Kerajaan Buton secara resminya menjadi sebuah kerajaan Islam pada masa
pemerintahan Raja Buton ke-6, yaitu Timbang Timbangan atau Lakilaponto atau
Halu Oleo. Bagindalah yang di-Islamkan oleh Syeikh Abdul Wahid bin Syarif
Sulaiman al-Fathani yang datang dari Johor. Di Pulau Batu atas, Buton, Syeikh
Abdul Wahid bin Syarif Sulaiman al-Fathani bertemu Imam Pasai yang kembali
dari Maluku menuju Pasai (Aceh). Imam Pasai menganjurkan Syeikh Abdul Wahid
bin Syarif Sulaiman al-Fathani pergi ke Pulau Buton, menghadap Raja Buton.
Syeikh Abdul Wahid setuju dengan anjuran yang baik itu. Setelah Raja Buton
memeluk Islam, Baginda langsung ditabalkan menjadi Sultan Buton oleh Syeikh
Abdul Wahid pada tahun 948 H/1538 M.
Mengenai tahun tersebut, masih dipertikaikan karena sumber lain
menyebutkan bahwa Syeikh Abdul Wahid merantau dari Patani-Johor ke Buton
pada tahun 1564 M. Sultan Halu Oleo dianggap sebagai Sultan Buton pertama,
bergelar Sultan atau Ulil Amri dan menggunakan gelar yang khusus yaitu Sultan
Qaimuddin. Maksud perkataan ini ialah Kuasa Pendiri Agama Islam.
BAB III
PENUTUP
A. Kesimpulan
Pada abad ke 15 di Sulawesi berdiri beberapa kerajaan, di antaranya dari
suku bangsa Makassar (Gowa dan Tallo) dan Bugis (Luwu, Bone, Soppeng dan
Wajo). 2 kerajaan yang memiliki hubungan baik yaitu kerajaan Gowa dan Tallo.
Ibu kota kerajaannya adalah Gowa yang sekarang menjadi Makassar. Kerajaan ini
pada abad ke 16 sudah menjadi daerah Islam. Masuk dan berkembangnya Islam
di Makassar atas juga datuk Ribandang (Ulama adat Minangkabau). Secara resmi
kerajaan Gowa Islam berdiri pada tahun 1605 M.

B. Saran
Kita perlu mempelajari sejarah kerajaan-kerajaan Islam. Dan kita perlu
mengembangkan wawasan kita tentang sejarah.
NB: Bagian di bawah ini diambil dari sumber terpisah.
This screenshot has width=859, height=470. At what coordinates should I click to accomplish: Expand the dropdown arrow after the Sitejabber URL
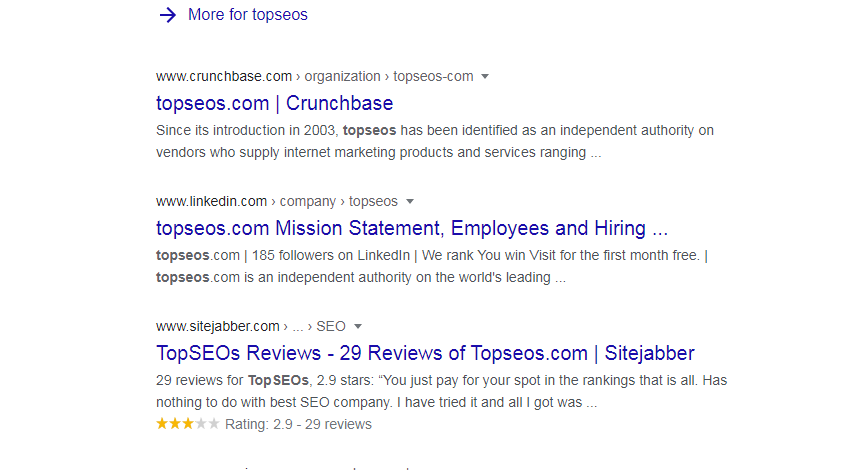tap(358, 326)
Karena itu termasuk hal penting.

DAFTAR PUSTAKA
Drs. Suwardi. 2006. LKS Merpati. Karanganyar: Graha Multi Grafika.

Nico Thamiend R.M.P.B. Manus. 2000. Sejarah. Jakarta: Yudhistira.

Siti Waridah Q, Dra. 2001. Sejarah Nasional dan Umum. Jakarta: PT. Bumi Aksara.